Scan the records for lines holding "closures". Say how many there are and give nothing else.

SUPPLIED DATA —
# # #
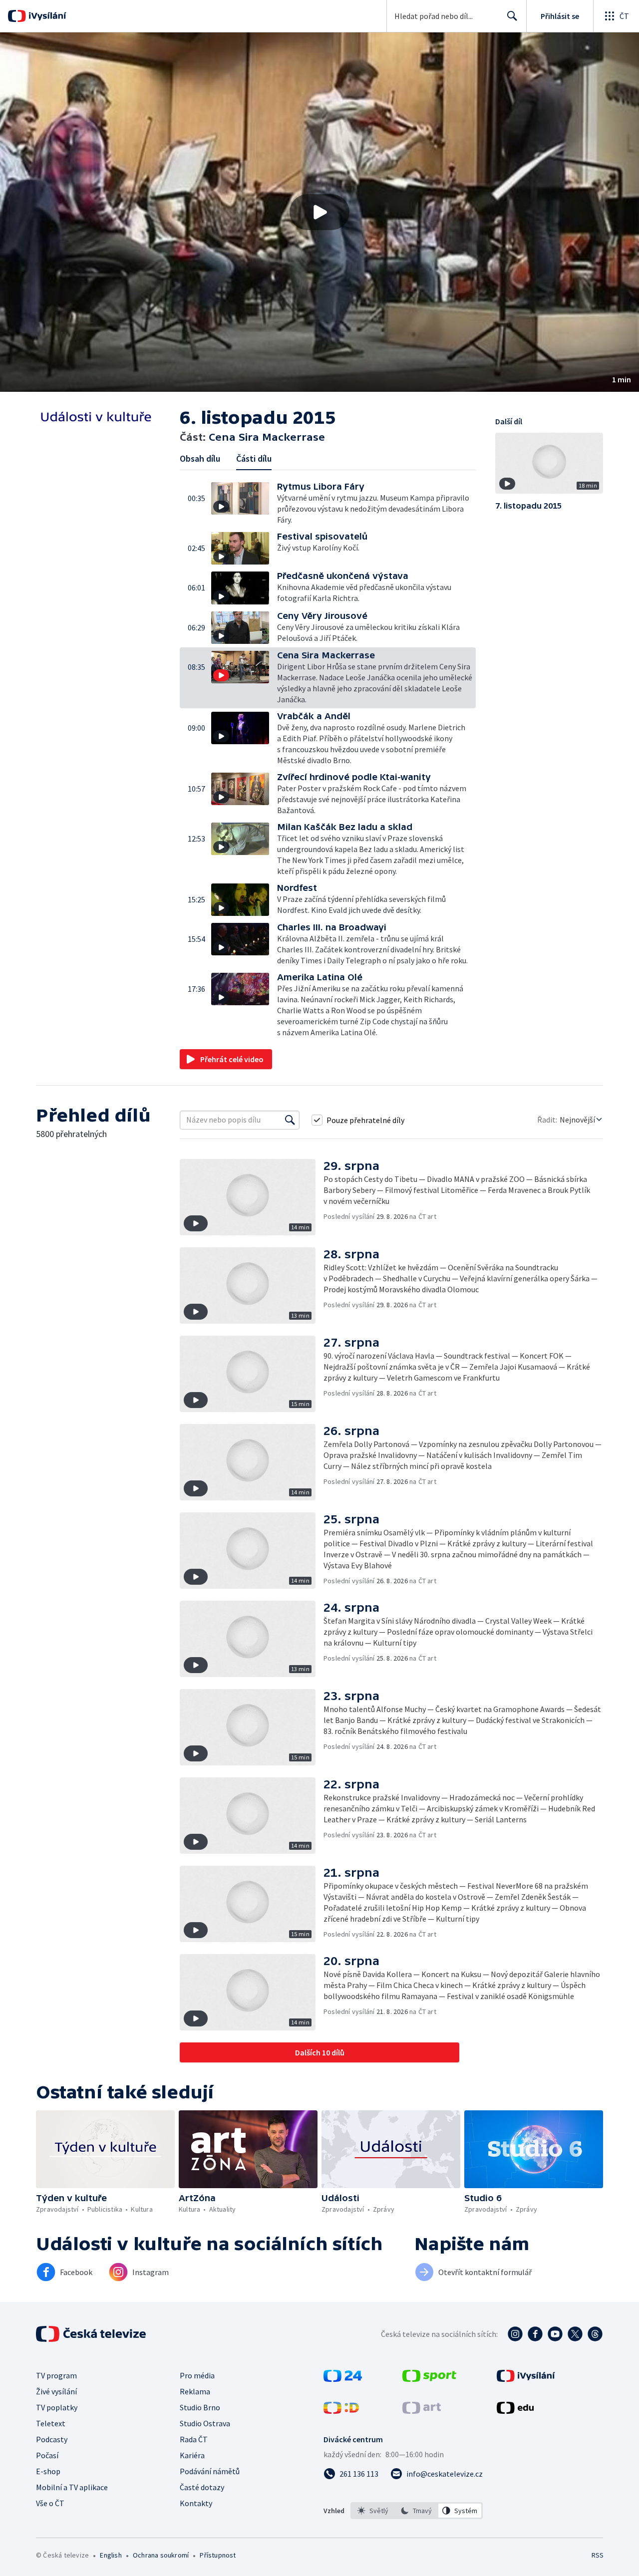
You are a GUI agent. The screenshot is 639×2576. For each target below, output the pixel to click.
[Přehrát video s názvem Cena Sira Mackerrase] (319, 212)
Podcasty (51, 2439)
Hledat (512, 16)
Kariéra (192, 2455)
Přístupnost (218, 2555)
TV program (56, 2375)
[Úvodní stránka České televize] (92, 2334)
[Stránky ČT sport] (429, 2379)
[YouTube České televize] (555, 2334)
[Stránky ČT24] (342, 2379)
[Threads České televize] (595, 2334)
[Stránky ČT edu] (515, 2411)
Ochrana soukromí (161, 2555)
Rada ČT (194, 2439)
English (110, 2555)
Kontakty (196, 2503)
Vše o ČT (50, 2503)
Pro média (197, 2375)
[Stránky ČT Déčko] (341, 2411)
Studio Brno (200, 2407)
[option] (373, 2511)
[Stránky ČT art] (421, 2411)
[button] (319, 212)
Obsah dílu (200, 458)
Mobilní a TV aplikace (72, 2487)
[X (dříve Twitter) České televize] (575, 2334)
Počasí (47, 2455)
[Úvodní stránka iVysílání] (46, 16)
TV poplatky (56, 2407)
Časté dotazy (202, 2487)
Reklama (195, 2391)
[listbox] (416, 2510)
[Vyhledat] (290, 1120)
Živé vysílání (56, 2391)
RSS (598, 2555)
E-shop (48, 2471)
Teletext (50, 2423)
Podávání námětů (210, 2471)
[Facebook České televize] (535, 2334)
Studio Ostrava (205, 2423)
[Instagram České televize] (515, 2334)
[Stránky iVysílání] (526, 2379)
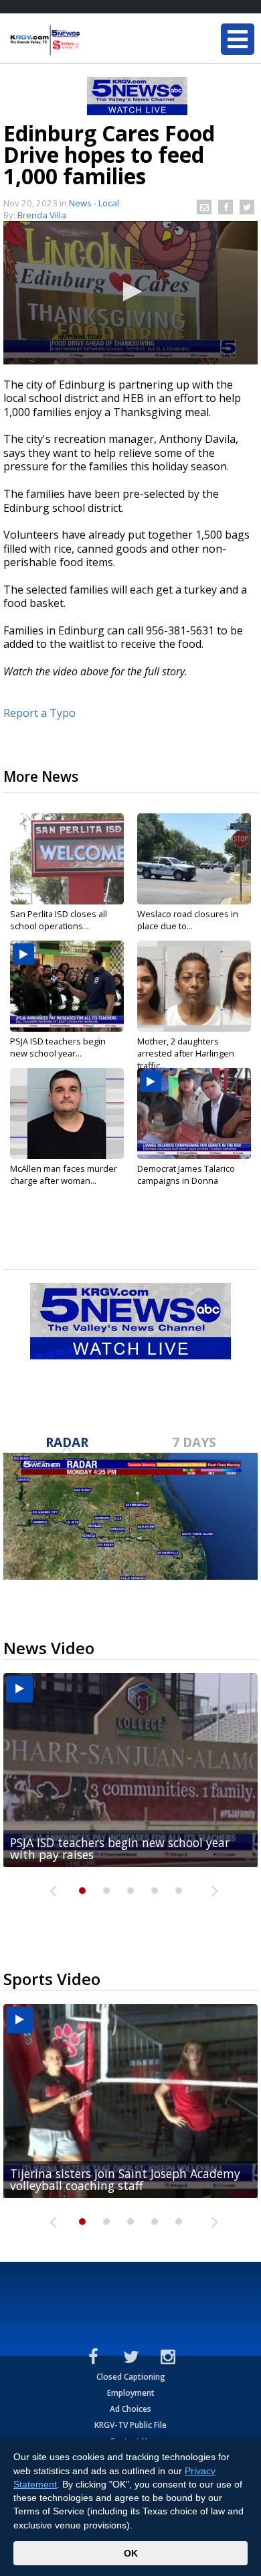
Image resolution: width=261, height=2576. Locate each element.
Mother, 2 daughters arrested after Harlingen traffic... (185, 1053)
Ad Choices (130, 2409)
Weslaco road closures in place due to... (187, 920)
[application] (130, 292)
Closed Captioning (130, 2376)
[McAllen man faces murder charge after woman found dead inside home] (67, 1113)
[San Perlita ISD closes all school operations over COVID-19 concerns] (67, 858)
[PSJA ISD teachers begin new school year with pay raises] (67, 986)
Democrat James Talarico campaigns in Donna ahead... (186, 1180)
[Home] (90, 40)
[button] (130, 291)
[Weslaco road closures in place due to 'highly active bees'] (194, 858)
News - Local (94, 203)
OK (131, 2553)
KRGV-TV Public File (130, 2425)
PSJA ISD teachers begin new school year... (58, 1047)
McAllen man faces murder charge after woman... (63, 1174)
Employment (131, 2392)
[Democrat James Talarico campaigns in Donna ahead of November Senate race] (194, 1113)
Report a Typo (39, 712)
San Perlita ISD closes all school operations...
# # #
RESULT OF THIS TASK — 2